→ Work to be completed
Throughout the material below, how many lines include the string "Given"? Reply with only the number.

→ Stored data

#####

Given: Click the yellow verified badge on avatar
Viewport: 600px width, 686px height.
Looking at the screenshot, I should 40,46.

#####

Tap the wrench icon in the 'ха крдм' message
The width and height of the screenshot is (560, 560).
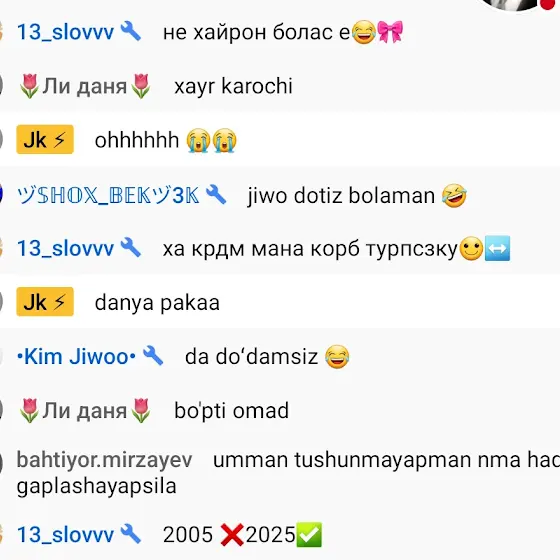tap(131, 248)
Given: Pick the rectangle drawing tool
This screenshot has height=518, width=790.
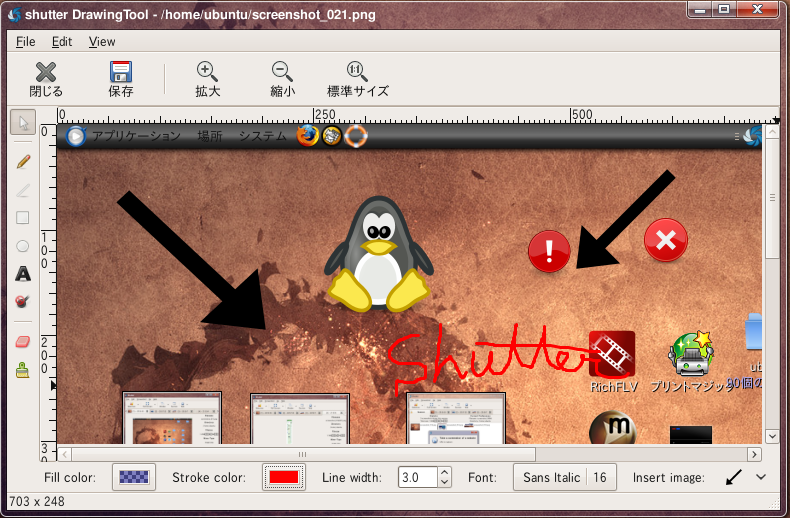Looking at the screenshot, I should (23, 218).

#####

→ Written solution
2